Classifications are orderly ways to present information and, depending upon their objectives, can be artificial, natural, or phylogenetic (phyletic), which includes phenetic and cladistic.
Artificial and natural classifications
Classifications that use single or at most only a few characteristics to group plants usually are artificial classifications—that is, all the plants in a single group share the same characteristics, but they are not closely related to one another genetically. Popular floras (books to identify plants of a certain area) sometimes group plants using color of their flowers, or their growth form (trees, shrubs, herbs, and so on). Although such books are useful in finding the names of taxa, they provide few clues about relationships among the taxa and hence are not predictive, which means that you can deduce nothing more about the plant other than that it exhibits the characteristics used to classify it. Natural classifications group together plants with many of the same characteristics and are highly predictive. That is, by enumerating the characteristics of a plant, one can predict the natural group to which it belongs. Taxonomic floras, for example, identify species, genera, and families by listing as many characteristics as possible concerning anatomy, morphology, cytology, ecology, biochemistry, genetics, and distribution.
Phylogenetic (phyletic) classifications
Phyletic classifications are natural classifications that try to identify the evolutionary history of natural groups. When botanists accepted Darwin's theory of evolution near the end of the last century, the reasons why some groups of plants looked alike became clear: They were related to one another by a common ancestry. The mission of taxonomy since Darwin has become a quest for evolutionary relationships, not just at the lower levels of the hierarchy, but at the upper levels as well.
The evolutionary history of a taxon is called its phylogeny. To establish phylogenies, decisions must be made concerning which characteristics are “primitive” and which “advanced”—that is, which taxon is the ancestor of the others. Early phylogenetic classifications were based primarily upon plant morphology and anatomy with great emphasis upon reproductive morphology, which is more stable and less influenced by the environment than is vegetative morphology. Today, taxonomists additionally use the techniques of biochemistry and molecular biology to add details of internal organization and mechanisms to the classifications. But phylogenies, no matter how carefully constructed, are dependent upon someone's interpretation of data, and herein lies the problem: Systematists frequently differ in their interpretations of relationships. A phylogenetic classification is a hypothesis, a scientific explanation of the data and, like any hypothesis, is subject to further testing.
Certain assumptions are necessary in phylogenetic classifications. A taxon should bemonophyletic (all of the members of the taxon should be descendants of a single common ancestor). The characters or features used to identify the taxa must behomologous, which means that they must have a common origin, but not necessarily a common function. For example, all the parts of a flower—petals, sepals, stamens, and carpels—originate in the same way as leaves from primordia in meristems. Although they now have different functions in the flower (they're not photosynthetic), some sepals and petals structurally resemble leaves. Leaves and the parts of the flower are homologous structures.
Some features that look alike do not have a common origin and are said to beanalogous. An example of analogous structures is the prickles on two groups of succulent desert plants, the cacti and the euphorbs. Cacti have spines that are modified leaves; euphorbs have thorns that are modified branches. Spines and thorns look alike and are functionally similar in that both keep animals from eating the plants. Spines and thorns are analogous. This example of analogy is also an example of convergent evolution. The cactus family and the euphorb family both developed the same morphology in response to a desert environment—the cacti in North and South America, the euphorbs in Africa and Asia. The families are not related and have no recent common ancestor.

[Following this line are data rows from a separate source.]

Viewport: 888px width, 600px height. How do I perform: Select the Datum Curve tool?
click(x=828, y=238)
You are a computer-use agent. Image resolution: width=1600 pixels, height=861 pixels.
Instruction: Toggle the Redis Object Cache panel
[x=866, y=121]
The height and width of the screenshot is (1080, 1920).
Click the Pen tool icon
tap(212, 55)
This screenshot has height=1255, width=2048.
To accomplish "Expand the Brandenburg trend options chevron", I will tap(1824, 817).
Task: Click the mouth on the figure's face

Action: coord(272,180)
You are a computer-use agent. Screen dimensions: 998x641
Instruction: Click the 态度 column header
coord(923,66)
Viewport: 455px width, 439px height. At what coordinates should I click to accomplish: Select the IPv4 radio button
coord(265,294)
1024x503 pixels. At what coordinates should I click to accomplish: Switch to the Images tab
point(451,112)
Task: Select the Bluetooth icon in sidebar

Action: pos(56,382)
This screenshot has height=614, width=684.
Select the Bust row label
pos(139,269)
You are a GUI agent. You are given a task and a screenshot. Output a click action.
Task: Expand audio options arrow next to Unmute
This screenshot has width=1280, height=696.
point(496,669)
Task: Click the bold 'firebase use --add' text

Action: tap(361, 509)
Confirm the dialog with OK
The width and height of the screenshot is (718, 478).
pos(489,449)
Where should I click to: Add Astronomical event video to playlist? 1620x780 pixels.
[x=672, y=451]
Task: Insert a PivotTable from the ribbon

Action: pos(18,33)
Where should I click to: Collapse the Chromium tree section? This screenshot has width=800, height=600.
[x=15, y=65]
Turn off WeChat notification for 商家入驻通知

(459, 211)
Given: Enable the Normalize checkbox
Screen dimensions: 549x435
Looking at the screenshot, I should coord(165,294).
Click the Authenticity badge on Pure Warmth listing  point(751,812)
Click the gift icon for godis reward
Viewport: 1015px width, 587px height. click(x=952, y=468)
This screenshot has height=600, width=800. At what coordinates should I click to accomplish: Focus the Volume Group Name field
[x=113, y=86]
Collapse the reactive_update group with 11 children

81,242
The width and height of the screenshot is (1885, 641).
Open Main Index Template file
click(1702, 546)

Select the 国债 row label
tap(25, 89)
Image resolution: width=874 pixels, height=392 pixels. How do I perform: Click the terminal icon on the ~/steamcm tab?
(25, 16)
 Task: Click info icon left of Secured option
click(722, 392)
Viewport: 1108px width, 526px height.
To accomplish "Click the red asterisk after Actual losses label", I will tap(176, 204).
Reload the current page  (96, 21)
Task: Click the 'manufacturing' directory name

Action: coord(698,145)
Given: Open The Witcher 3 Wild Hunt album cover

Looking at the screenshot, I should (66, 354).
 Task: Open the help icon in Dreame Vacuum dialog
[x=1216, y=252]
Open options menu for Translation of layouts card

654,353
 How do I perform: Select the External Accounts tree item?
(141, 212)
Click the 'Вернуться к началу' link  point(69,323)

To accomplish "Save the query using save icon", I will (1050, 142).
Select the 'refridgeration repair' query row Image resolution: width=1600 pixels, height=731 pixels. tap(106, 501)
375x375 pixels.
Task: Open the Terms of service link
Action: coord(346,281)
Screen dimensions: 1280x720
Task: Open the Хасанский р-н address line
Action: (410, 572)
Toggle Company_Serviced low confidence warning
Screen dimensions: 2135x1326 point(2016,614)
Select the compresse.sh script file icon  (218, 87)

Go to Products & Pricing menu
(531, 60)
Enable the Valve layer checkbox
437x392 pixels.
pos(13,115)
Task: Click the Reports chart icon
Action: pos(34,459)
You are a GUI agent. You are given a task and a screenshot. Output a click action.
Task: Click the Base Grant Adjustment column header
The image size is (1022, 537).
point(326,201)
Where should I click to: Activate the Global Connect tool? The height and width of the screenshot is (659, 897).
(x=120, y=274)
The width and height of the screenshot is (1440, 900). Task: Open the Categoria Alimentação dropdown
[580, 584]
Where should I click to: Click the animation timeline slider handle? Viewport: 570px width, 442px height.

Numerical taxonomy (phenetics). Systematists have tried many ways to make phyletic classifications more subjective. When computers became readily accessible in the 1960s, numerical taxonomy or phenetics became a popular approach. In practice, measurements were made of a large number of characters of a taxon, at least 60 per plant and often 100 or more. No special importance was attributed to any one of the characters. After the measurements were complete on hundreds of individuals, the data were analyzed statistically with computer programs and cluster analysis or other methods to show purported natural groupings of plants with overall similarities. Systematists' interpretations were thought to be minimized in this fashion.
Cladistics. Cladistics is the most popular method of classifying organisms today. In contrast to phenetics, in which similarities are sought using as many characters as possible, cladists look for patterns using derived character states (that is, features that have evolved from an ancestral character group). The intent is to find groups of organisms that share a common ancestor and to diagram the relationship of the groups, called clades, in a cladogram (see Figure 1 ). The branching points (nodes) separate groups that have diverged in the evolutionary past from a common ancestor. All the taxa below the node lack the character state, all those above it retain it. Homologous (inherited) characters are chosen to categorize an organism and its character states. The states are hypothesized to be either ancestral or derived (evolved), and the cladogram is a test of the hypothesis.